A clear lesson from the COVID-19 pandemic is that nursing homes are an important, high-risk target for emerging pathogens due to the presence of vulnerable patients, frequent sharing of medical staff and patients with multiple other institutions, and frequent visitors (14). Proactive pandemic planning in nursing homes includes active symptom screening for illness among health care workers and staff, including temperature checks, strict visitor limitations, limiting group activities, and practicing universal masking and droplet precautions once local community transmission of COVID-19 has been identified (Table 1) (21). Developing a robust pandemic response plan in nursing homes requires not only physical but human capital. Sustaining a healthy and well-trained workforce is essential and requires investment through standardized education on hand hygiene and PPE use, as well as generous sick leave policies and overall prioritization of staff retention.

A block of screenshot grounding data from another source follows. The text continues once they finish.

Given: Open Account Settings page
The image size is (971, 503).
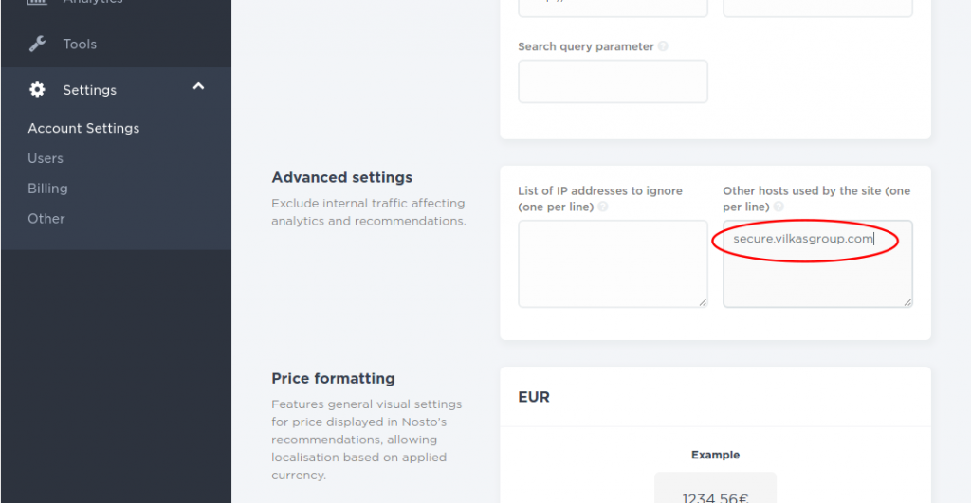Looking at the screenshot, I should [x=83, y=128].
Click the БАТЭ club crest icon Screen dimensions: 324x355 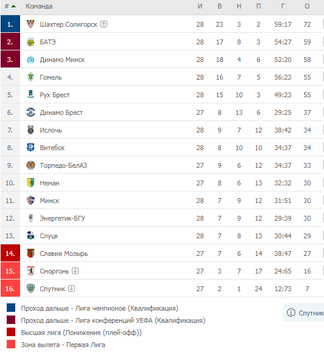(x=30, y=42)
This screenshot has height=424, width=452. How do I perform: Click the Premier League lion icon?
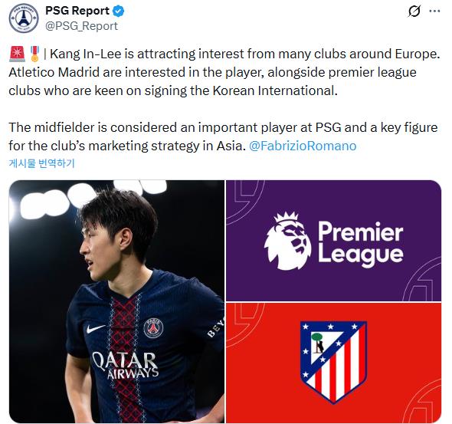pos(288,241)
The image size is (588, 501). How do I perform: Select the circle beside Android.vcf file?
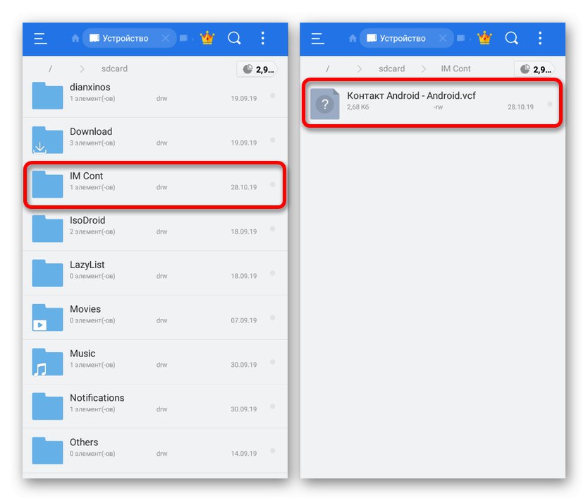point(550,104)
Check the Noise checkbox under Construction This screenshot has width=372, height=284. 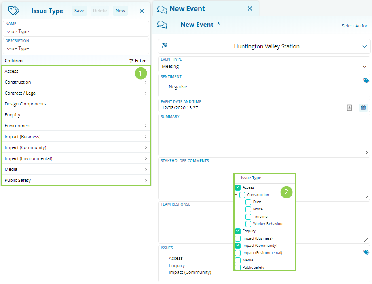(248, 209)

Established lines of communication between institutional medical directors, corporate leadership, and local health department authorities allow for rapid coordination of infection control response plans.
COVID-19 has shown the ability to devastate vulnerable populations, including older adults. It has also resulted in rapid and unprecedented changes in health care delivery and restrictions on typical day-to-day community activities, both of which have an outsized impact on older adults. Public policy goals should prioritize pandemic preparedness in nursing homes, as well as civic and local government–based support programs for community-dwelling older adults, to ensure that risk of infection is mitigated while promoting wellness during a period of stress and uncertainty.
Conflict of interest: The authors have declared that no conflict of interest exists.